__Study material__.
"""

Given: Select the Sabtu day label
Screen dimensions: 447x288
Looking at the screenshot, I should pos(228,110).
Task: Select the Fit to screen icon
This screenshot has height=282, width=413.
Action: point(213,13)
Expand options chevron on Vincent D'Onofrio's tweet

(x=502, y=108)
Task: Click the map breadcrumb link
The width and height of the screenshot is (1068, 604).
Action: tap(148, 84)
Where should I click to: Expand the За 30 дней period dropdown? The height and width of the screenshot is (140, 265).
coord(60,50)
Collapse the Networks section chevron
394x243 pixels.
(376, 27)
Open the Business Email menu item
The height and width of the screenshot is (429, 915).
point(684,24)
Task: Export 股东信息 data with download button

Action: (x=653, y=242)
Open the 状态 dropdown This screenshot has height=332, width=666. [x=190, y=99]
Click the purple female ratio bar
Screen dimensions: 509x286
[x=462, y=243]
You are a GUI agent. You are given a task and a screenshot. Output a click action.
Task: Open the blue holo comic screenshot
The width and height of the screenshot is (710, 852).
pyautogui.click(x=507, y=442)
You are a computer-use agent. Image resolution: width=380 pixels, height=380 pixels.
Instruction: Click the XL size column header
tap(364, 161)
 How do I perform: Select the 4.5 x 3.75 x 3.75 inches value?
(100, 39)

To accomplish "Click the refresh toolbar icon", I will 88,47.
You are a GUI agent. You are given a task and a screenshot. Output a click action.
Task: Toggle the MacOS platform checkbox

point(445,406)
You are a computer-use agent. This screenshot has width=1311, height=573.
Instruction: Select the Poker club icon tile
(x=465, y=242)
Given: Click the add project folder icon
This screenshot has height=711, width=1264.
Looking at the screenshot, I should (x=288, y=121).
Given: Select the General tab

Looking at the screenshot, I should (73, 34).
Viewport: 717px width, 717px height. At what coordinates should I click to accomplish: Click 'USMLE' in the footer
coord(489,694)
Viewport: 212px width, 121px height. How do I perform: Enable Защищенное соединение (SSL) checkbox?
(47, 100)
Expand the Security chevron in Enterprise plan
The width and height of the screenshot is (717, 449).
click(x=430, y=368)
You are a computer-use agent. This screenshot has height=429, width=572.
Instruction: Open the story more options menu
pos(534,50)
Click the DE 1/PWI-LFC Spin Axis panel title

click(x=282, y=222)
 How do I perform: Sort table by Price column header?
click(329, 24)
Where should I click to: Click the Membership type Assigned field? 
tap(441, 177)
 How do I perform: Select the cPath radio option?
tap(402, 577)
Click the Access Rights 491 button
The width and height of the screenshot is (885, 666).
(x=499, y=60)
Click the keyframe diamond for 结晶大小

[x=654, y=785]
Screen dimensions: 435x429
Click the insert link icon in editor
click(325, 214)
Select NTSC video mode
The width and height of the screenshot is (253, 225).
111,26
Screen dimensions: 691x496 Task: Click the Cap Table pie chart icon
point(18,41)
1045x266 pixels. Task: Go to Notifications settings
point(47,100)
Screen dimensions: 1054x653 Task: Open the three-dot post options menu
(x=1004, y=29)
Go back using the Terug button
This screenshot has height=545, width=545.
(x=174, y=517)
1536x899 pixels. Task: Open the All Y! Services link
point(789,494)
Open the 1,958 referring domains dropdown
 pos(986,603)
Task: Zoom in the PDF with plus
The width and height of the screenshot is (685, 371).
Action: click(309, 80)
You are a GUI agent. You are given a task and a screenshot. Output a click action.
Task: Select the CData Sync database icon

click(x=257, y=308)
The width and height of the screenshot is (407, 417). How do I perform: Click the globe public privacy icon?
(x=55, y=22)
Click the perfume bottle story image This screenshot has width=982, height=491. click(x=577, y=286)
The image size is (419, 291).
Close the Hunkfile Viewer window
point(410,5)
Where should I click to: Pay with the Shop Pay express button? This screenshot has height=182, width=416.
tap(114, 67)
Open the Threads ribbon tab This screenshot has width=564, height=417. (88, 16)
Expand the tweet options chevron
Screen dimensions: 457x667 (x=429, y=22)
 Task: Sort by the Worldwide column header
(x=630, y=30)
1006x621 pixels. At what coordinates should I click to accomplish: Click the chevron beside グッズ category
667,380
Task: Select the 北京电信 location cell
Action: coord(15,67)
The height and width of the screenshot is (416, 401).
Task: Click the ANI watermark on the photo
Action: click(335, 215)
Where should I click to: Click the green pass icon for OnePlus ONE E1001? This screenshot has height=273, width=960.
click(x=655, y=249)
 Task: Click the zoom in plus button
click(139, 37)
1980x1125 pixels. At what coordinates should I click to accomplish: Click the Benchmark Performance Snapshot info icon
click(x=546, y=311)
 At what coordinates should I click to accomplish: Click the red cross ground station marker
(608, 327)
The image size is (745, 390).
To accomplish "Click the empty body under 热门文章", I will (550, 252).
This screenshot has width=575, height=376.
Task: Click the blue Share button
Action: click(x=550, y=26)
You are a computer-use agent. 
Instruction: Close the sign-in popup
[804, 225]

"""

__Exercise prompt__. Each line from the one containing "Task: Zoom in the PDF with plus" to the final line of the entries above must be returned exactly, and no other line may appear.

__Solution to this exercise__.
Task: Zoom in the PDF with plus
The width and height of the screenshot is (685, 371).
Action: click(309, 80)
You are a GUI agent. You are given a task and a screenshot. Output a click action.
Task: Select the CData Sync database icon

click(x=257, y=308)
The width and height of the screenshot is (407, 417). How do I perform: Click the globe public privacy icon?
(x=55, y=22)
Click the perfume bottle story image This screenshot has width=982, height=491. click(x=577, y=286)
The image size is (419, 291).
Close the Hunkfile Viewer window
point(410,5)
Where should I click to: Pay with the Shop Pay express button? This screenshot has height=182, width=416.
tap(114, 67)
Open the Threads ribbon tab This screenshot has width=564, height=417. (88, 16)
Expand the tweet options chevron
Screen dimensions: 457x667 (x=429, y=22)
 Task: Sort by the Worldwide column header
(x=630, y=30)
1006x621 pixels. At what coordinates should I click to accomplish: Click the chevron beside グッズ category
667,380
Task: Select the 北京电信 location cell
Action: coord(15,67)
The height and width of the screenshot is (416, 401).
Task: Click the ANI watermark on the photo
Action: click(335, 215)
Where should I click to: Click the green pass icon for OnePlus ONE E1001? This screenshot has height=273, width=960.
click(x=655, y=249)
 Task: Click the zoom in plus button
click(139, 37)
1980x1125 pixels. At what coordinates should I click to accomplish: Click the Benchmark Performance Snapshot info icon
click(x=546, y=311)
 At what coordinates should I click to accomplish: Click the red cross ground station marker
(608, 327)
The image size is (745, 390).
To accomplish "Click the empty body under 热门文章", I will (550, 252).
This screenshot has width=575, height=376.
Task: Click the blue Share button
Action: click(x=550, y=26)
You are a computer-use agent. 
Instruction: Close the sign-in popup
[804, 225]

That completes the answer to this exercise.